ISCA Archive Interspeech 2019
ISCA Archive Interspeech 2019

Front-End Feature Compensation and Denoising for Noise Robust Speech Emotion Recognition

Rupayan Chakraborty, Ashish Panda, Meghna Pandharipande, Sonal Joshi, Sunil Kumar Kopparapu

Front-end processing is one of the ways to impart noise robustness to speech emotion recognition systems in mismatched scenarios. Here, we implement and compare different frontend robustness techniques for their efficacy in speech emotion recognition. First, we use a feature compensation technique based on the Vector Taylor Series (VTS) expansion of noisy Mel-Frequency Cepstral Coefficients (MFCCs). Next, we improve upon the feature compensation technique by using the VTS expansion with auditory masking formulation. We have also looked into the applicability of 10th-root compression in MFCC computation.
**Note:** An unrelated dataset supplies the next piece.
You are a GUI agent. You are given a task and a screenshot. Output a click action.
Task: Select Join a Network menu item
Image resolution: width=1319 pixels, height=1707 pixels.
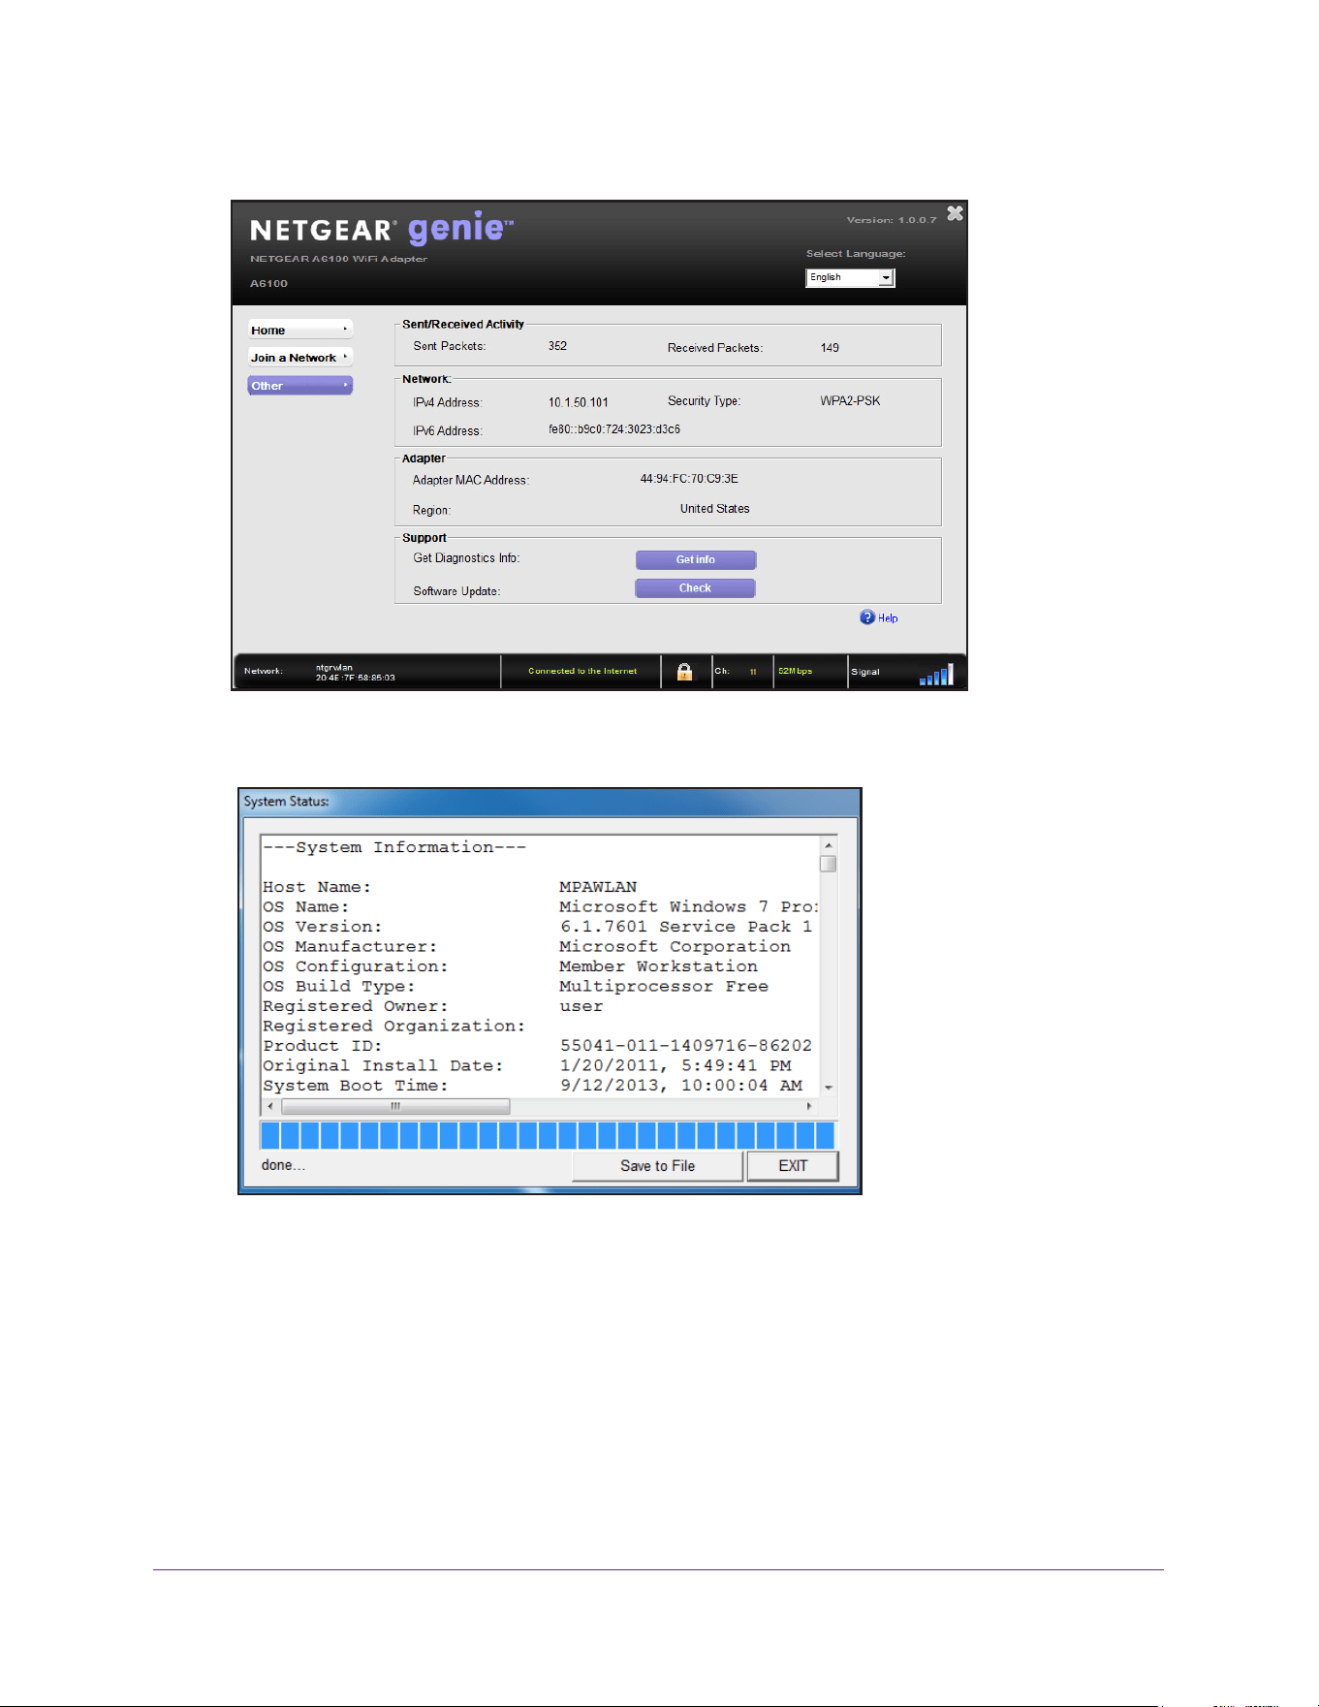coord(300,357)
Further, a Time Delay Neural Network based Denoising Autoencoder (TDNN-DAE) is implemented to estimate the clean MFCCs from the noisy MFCCs. These techniques have not been investigated yet for their suitability to robust speech emotion recognition task. The performance of these front-end techniques are compared with the Non-Negative Matrix Factorization (NMF) based front-end. Relying on extensive experiments done on two standard databases (EmoDB and IEMOCAP), contaminated with 5 types of noise, we show that these techniques provide significant performance gain in emotion recognition task. We also show that along with front-end compensation, applying feature selection to non-MFCC high-level descriptors results in better performance.